* _To do_:
Output all of the material beneath this line exactly as it is.

* _The data_:
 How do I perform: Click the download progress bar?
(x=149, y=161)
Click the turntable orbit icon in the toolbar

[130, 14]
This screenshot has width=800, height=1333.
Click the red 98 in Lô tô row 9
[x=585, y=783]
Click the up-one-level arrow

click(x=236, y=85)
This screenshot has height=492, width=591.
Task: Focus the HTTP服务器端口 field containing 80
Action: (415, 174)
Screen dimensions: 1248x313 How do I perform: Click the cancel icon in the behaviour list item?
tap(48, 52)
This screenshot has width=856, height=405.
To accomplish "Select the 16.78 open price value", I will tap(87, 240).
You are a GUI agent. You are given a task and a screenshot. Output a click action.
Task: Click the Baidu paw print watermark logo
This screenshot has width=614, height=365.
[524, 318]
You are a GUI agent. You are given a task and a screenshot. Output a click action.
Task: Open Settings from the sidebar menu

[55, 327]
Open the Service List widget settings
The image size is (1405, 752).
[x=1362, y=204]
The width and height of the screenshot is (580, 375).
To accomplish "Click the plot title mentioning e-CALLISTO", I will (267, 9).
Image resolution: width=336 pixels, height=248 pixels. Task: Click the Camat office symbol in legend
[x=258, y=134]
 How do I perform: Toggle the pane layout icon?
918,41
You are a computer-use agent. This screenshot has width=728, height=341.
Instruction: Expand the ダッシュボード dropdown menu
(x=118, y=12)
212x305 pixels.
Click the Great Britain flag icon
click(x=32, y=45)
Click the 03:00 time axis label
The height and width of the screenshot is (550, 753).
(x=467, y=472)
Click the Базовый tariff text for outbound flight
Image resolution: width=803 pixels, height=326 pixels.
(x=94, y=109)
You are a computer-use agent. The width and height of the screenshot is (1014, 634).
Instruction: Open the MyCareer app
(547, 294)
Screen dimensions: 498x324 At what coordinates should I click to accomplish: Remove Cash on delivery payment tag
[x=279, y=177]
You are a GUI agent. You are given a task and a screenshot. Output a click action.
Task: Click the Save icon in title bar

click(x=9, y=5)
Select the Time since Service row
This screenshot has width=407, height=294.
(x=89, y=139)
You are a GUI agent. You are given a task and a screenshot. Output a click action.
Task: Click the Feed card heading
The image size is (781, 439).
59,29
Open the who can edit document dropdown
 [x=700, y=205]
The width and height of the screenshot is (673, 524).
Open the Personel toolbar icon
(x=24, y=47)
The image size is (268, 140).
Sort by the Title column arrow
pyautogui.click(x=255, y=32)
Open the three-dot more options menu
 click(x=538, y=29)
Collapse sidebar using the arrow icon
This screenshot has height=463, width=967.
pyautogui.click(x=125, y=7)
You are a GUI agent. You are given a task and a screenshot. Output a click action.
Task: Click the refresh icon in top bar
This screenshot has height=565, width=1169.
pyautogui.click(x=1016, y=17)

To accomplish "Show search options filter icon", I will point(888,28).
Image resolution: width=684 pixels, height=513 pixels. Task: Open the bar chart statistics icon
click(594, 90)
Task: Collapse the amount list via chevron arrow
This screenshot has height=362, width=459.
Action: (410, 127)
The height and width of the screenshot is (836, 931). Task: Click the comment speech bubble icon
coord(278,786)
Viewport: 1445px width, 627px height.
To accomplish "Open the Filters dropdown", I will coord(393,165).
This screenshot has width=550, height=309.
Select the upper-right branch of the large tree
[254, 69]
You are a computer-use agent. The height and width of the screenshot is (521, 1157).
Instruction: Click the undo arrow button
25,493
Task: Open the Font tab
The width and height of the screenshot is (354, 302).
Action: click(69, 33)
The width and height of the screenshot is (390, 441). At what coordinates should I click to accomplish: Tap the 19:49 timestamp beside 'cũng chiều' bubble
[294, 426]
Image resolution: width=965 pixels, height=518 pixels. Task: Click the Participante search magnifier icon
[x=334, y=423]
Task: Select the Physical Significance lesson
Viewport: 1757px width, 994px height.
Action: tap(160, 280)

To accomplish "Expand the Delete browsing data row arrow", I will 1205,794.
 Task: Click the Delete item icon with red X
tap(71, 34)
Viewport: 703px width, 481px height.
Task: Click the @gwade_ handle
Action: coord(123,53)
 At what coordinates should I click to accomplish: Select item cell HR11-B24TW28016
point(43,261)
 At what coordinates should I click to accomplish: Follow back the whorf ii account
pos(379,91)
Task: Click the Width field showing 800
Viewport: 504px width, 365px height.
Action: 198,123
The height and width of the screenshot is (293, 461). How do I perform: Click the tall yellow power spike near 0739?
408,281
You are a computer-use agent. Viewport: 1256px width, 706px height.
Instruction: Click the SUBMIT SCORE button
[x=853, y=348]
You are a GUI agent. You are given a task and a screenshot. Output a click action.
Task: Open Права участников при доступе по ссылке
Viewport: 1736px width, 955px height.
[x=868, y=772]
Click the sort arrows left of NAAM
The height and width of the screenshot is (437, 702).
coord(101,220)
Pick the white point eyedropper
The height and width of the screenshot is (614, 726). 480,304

* _Answer to this task_:
 How do I perform: Click the download progress bar?
(x=149, y=161)
Click the turntable orbit icon in the toolbar

[130, 14]
This screenshot has width=800, height=1333.
Click the red 98 in Lô tô row 9
[x=585, y=783]
Click the up-one-level arrow

click(x=236, y=85)
This screenshot has height=492, width=591.
Task: Focus the HTTP服务器端口 field containing 80
Action: (415, 174)
Screen dimensions: 1248x313 How do I perform: Click the cancel icon in the behaviour list item?
tap(48, 52)
This screenshot has width=856, height=405.
To accomplish "Select the 16.78 open price value", I will tap(87, 240).
You are a GUI agent. You are given a task and a screenshot. Output a click action.
Task: Click the Baidu paw print watermark logo
This screenshot has width=614, height=365.
[524, 318]
You are a GUI agent. You are given a task and a screenshot. Output a click action.
Task: Open Settings from the sidebar menu

[55, 327]
Open the Service List widget settings
The image size is (1405, 752).
[x=1362, y=204]
The width and height of the screenshot is (580, 375).
To accomplish "Click the plot title mentioning e-CALLISTO", I will (267, 9).
Image resolution: width=336 pixels, height=248 pixels. Task: Click the Camat office symbol in legend
[x=258, y=134]
 How do I perform: Toggle the pane layout icon?
918,41
You are a computer-use agent. This screenshot has width=728, height=341.
Instruction: Expand the ダッシュボード dropdown menu
(x=118, y=12)
212x305 pixels.
Click the Great Britain flag icon
click(x=32, y=45)
Click the 03:00 time axis label
The height and width of the screenshot is (550, 753).
(x=467, y=472)
Click the Базовый tariff text for outbound flight
Image resolution: width=803 pixels, height=326 pixels.
(x=94, y=109)
You are a computer-use agent. The width and height of the screenshot is (1014, 634).
Instruction: Open the MyCareer app
(547, 294)
Screen dimensions: 498x324 At what coordinates should I click to accomplish: Remove Cash on delivery payment tag
[x=279, y=177]
You are a GUI agent. You are given a task and a screenshot. Output a click action.
Task: Click the Save icon in title bar

click(x=9, y=5)
Select the Time since Service row
This screenshot has width=407, height=294.
(x=89, y=139)
You are a GUI agent. You are given a task and a screenshot. Output a click action.
Task: Click the Feed card heading
The image size is (781, 439).
59,29
Open the who can edit document dropdown
 [x=700, y=205]
The width and height of the screenshot is (673, 524).
Open the Personel toolbar icon
(x=24, y=47)
The image size is (268, 140).
Sort by the Title column arrow
pyautogui.click(x=255, y=32)
Open the three-dot more options menu
 click(x=538, y=29)
Collapse sidebar using the arrow icon
This screenshot has height=463, width=967.
pyautogui.click(x=125, y=7)
You are a GUI agent. You are given a task and a screenshot. Output a click action.
Task: Click the refresh icon in top bar
This screenshot has height=565, width=1169.
pyautogui.click(x=1016, y=17)

To accomplish "Show search options filter icon", I will point(888,28).
Image resolution: width=684 pixels, height=513 pixels. Task: Open the bar chart statistics icon
click(594, 90)
Task: Collapse the amount list via chevron arrow
This screenshot has height=362, width=459.
Action: (410, 127)
The height and width of the screenshot is (836, 931). Task: Click the comment speech bubble icon
coord(278,786)
Viewport: 1445px width, 627px height.
To accomplish "Open the Filters dropdown", I will coord(393,165).
This screenshot has width=550, height=309.
Select the upper-right branch of the large tree
[254, 69]
You are a computer-use agent. The height and width of the screenshot is (521, 1157).
Instruction: Click the undo arrow button
25,493
Task: Open the Font tab
The width and height of the screenshot is (354, 302).
Action: click(69, 33)
The width and height of the screenshot is (390, 441). At what coordinates should I click to accomplish: Tap the 19:49 timestamp beside 'cũng chiều' bubble
[294, 426]
Image resolution: width=965 pixels, height=518 pixels. Task: Click the Participante search magnifier icon
[x=334, y=423]
Task: Select the Physical Significance lesson
Viewport: 1757px width, 994px height.
Action: tap(160, 280)

To accomplish "Expand the Delete browsing data row arrow", I will 1205,794.
 Task: Click the Delete item icon with red X
tap(71, 34)
Viewport: 703px width, 481px height.
Task: Click the @gwade_ handle
Action: coord(123,53)
 At what coordinates should I click to accomplish: Select item cell HR11-B24TW28016
point(43,261)
 At what coordinates should I click to accomplish: Follow back the whorf ii account
pos(379,91)
Task: Click the Width field showing 800
Viewport: 504px width, 365px height.
Action: 198,123
The height and width of the screenshot is (293, 461). How do I perform: Click the tall yellow power spike near 0739?
408,281
You are a computer-use agent. Viewport: 1256px width, 706px height.
Instruction: Click the SUBMIT SCORE button
[x=853, y=348]
You are a GUI agent. You are given a task and a screenshot. Output a click action.
Task: Open Права участников при доступе по ссылке
Viewport: 1736px width, 955px height.
[x=868, y=772]
Click the sort arrows left of NAAM
The height and width of the screenshot is (437, 702).
coord(101,220)
Pick the white point eyedropper
The height and width of the screenshot is (614, 726). 480,304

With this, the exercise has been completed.